The Beatrix Girls “Lark” by Popstar Club
The Beatrix Girls are 12 inch dolls that represent a group of four (teenaged?) friends who are in a band together. Each character sings, plays an instrument, and writes music. The girls are designed to be role models for young kids because of the talent, determination and hard work that have made their band a huge success. The Beatrix Girls are manufactured by Popstar Club LLC, a new California-based company that plans to focus on cross-platform products. The dolls are part of a multi-media world that includes short (live action) webisodes and tracks of pop music.
When I first saw the Beatrix Girls dolls on the shelves at Toys R Us last year, I was turned off by the huge heads and facial expressions on these characters. Frankly, the combination of wide eyes, angrily-slanted eyebrows and large smiles made these dolls look sinister to me. However, the body proportions on the Beatrix Girls reminded me of Pullip and Blythe dolls, and I couldn’t help but wonder if this brand might be an interesting and inexpensive alternative to some popular large-headed collector dolls.
Over the past year, many of you have encouraged me to take a second look at The Beatrix Girls. I took your advice, and will admit that by the third or fourth time I saw these dolls in the store, the faces started to seem less angry and more appealing. However, I was still bothered by the fact that the first release dolls did not come with their instruments (nor were the instruments originally available for separate purchase). This was an oversight for a doll brand designed around music. Last May, however, I was able to find a Justice exclusive version of the redheaded character, “Lark,” who actually came with her bass guitar. I decided to purchase this doll for review and paid $24.99 for her through Amazon (where she’s now on sale for $20). Incidentally, all of the newest Beatrix Girl dolls come with instruments, and the instruments have also recently been released in separate accessory sets. Here’s my Lark:
Beatrix Girls “Lark” $24.99.
There are three other Beatrix Girl characters in addition to Lark. There is Ainsley (the drummer), Brayden (the guitarist) and Chantal (the keyboard player).

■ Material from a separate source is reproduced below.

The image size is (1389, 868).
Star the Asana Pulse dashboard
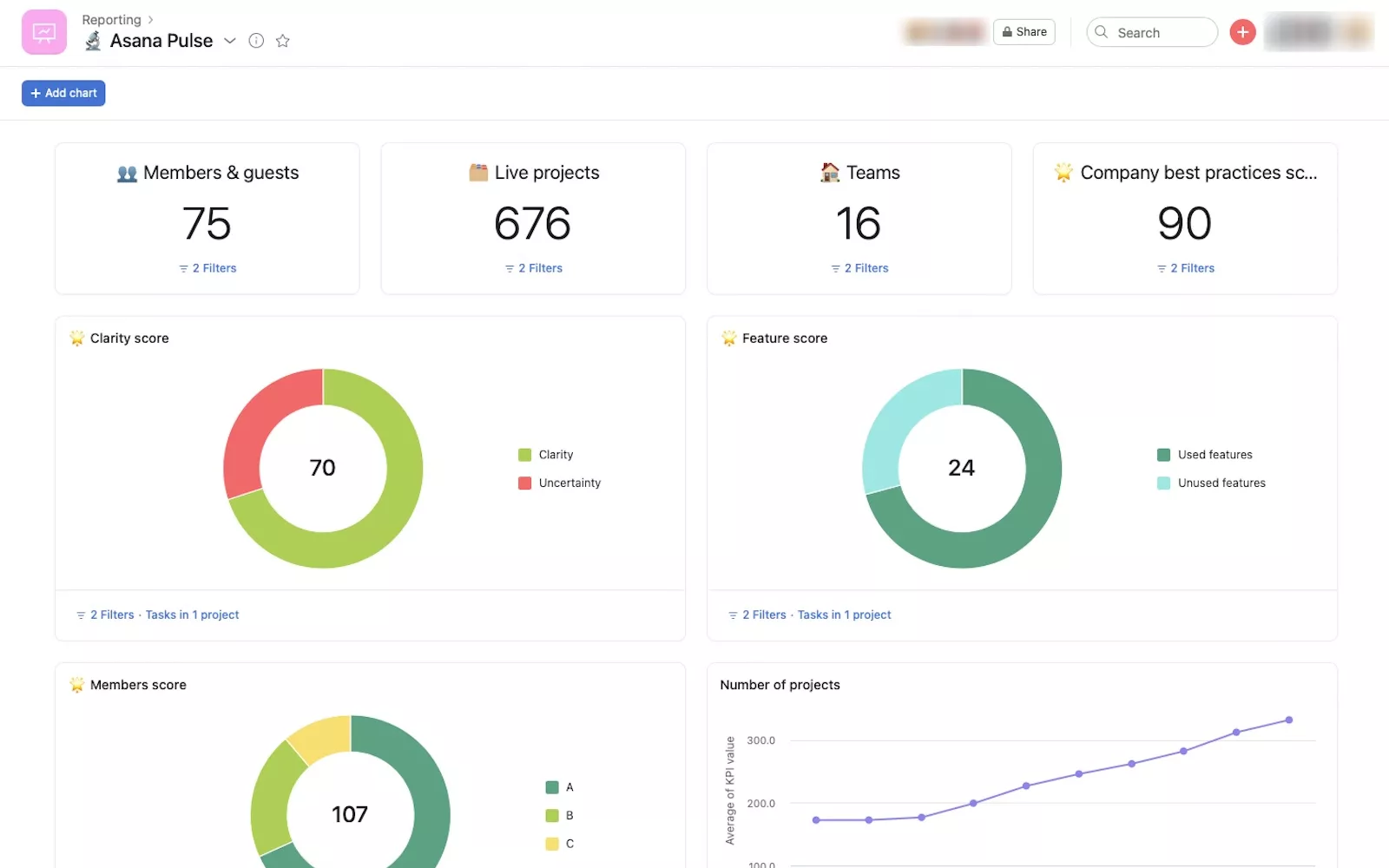pyautogui.click(x=282, y=41)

As far as I can tell, there have been three releases of these characters so far: the first wave basic dolls, the Justice exclusives (which are the first wave dolls with added instruments and stands) and the newest dolls from the “London Tour” collection.
Before I review Lark, let me show you some of the other dolls that are available in stores right now.

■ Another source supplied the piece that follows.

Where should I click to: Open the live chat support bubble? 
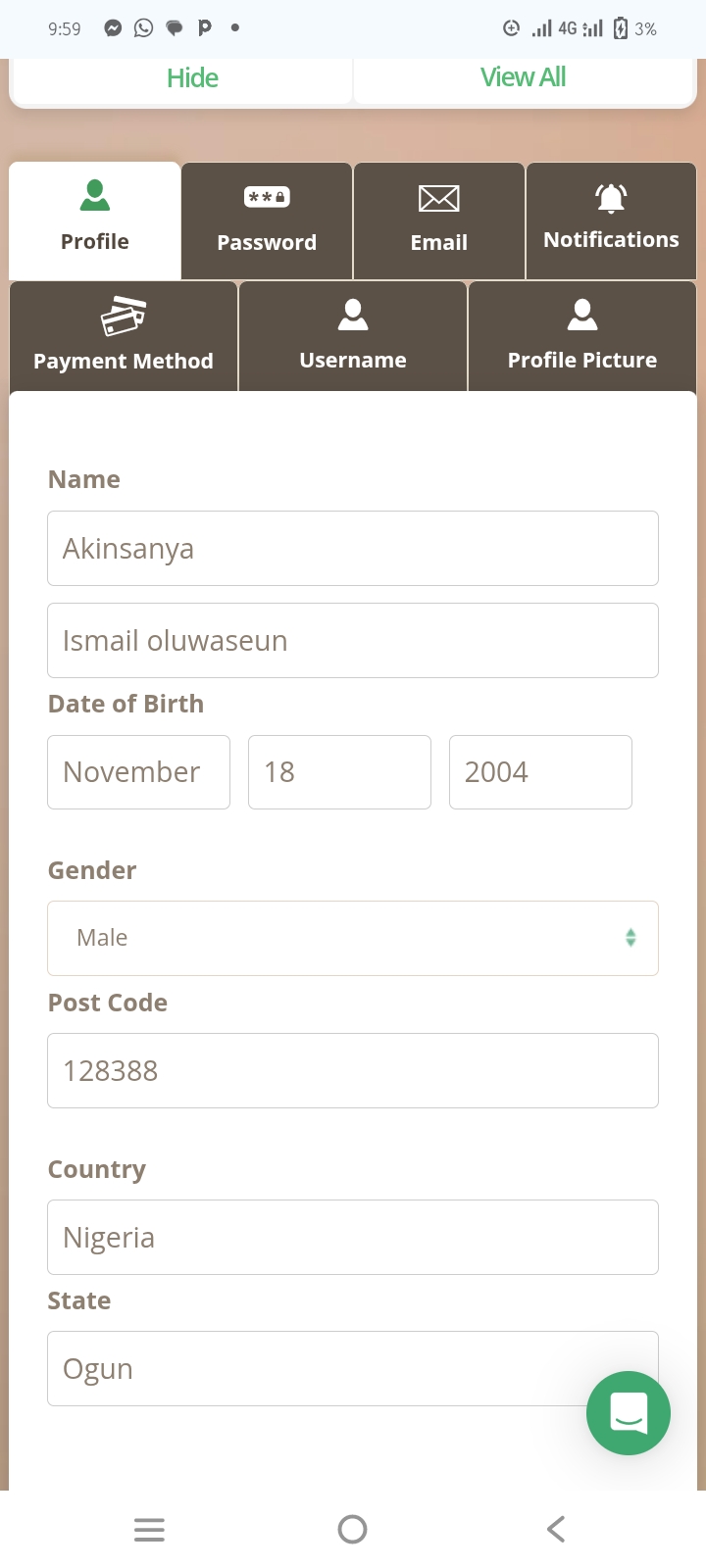coord(628,1412)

From left to right: London Brayden, London Lark and first wave Chantal.
At my Toys R Us, both the new London collection and the first wave dolls are in stock. The first wave dolls have been reduced to $9.99 and the newest dolls cost $19.99.
The picture below shows the new Lark doll on the left and the older Brayden doll on the right. The new dolls have bigger boxes to accommodate the instruments and stands:
Thank goodness “Girls” isn’t spelled with a “z” in this brand!

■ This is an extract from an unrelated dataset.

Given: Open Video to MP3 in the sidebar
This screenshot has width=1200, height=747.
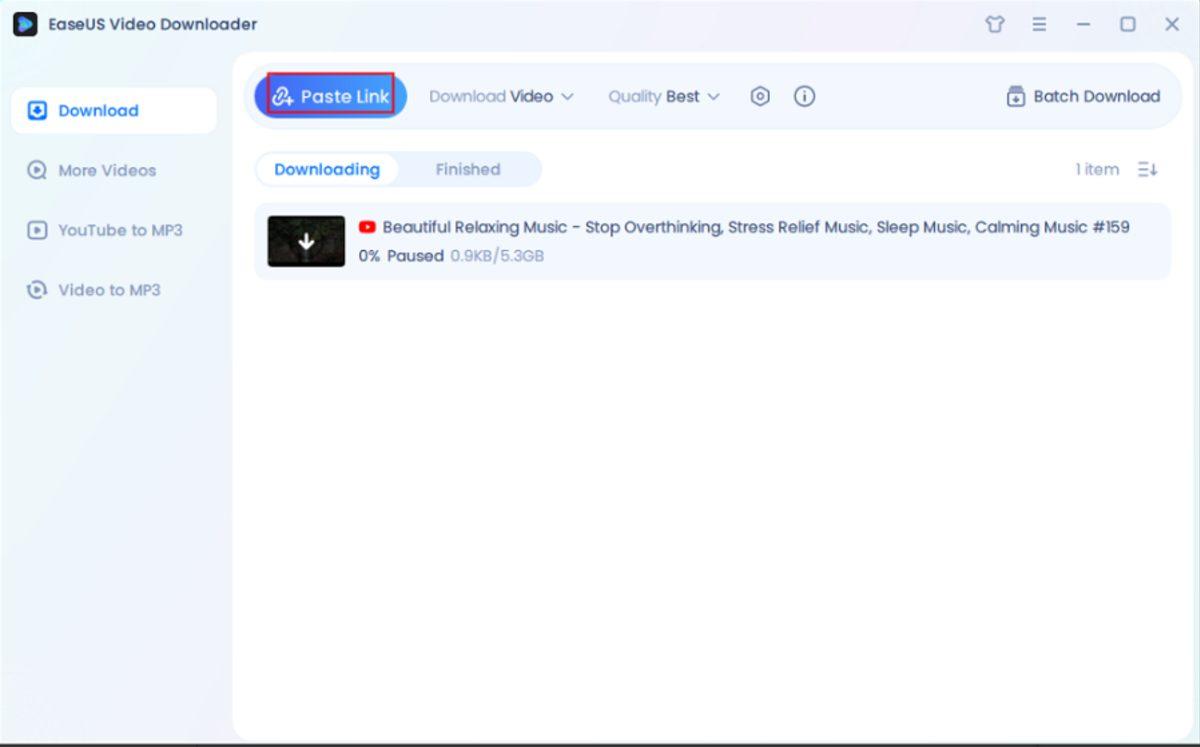Looking at the screenshot, I should pos(108,290).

Since the new dolls don’t have much of an online presence yet, I’ll show you a few quick pictures of them. Here’s the new Ainsley (having some hair management problems):
The new, very purple Brayden (also with extremely big hair):
I think of Brayden as a boy’s name…
The purple lips are not my favorite.
Great lip color, but she has creepy red rims around her irises!
And here’s the newer version of the character I am going to review, Lark:
Notice that this version’s hair is curly and she has bangs:
Also at my store were the dolls’ instruments, sold separately for $12.99. The instrument sets also include a microphone and a doll stand–everything that was missing from the first wave dolls.
Here’s Chantal’s red keyboard:
The piano keys are all one big sticker.
Ainsley’s pink drum kit:
I prefer the more detailed silver version shown in the early webisodes.
And there was also a set with Lark’s bass guitar, but this is the same as the bass that came with my doll, so I’ll show that to you later.
My Lark doll is the same as the first wave Lark doll, but she comes with her bass guitar and a doll stand–so it would be like buying the first wave Lark and her instrument pack.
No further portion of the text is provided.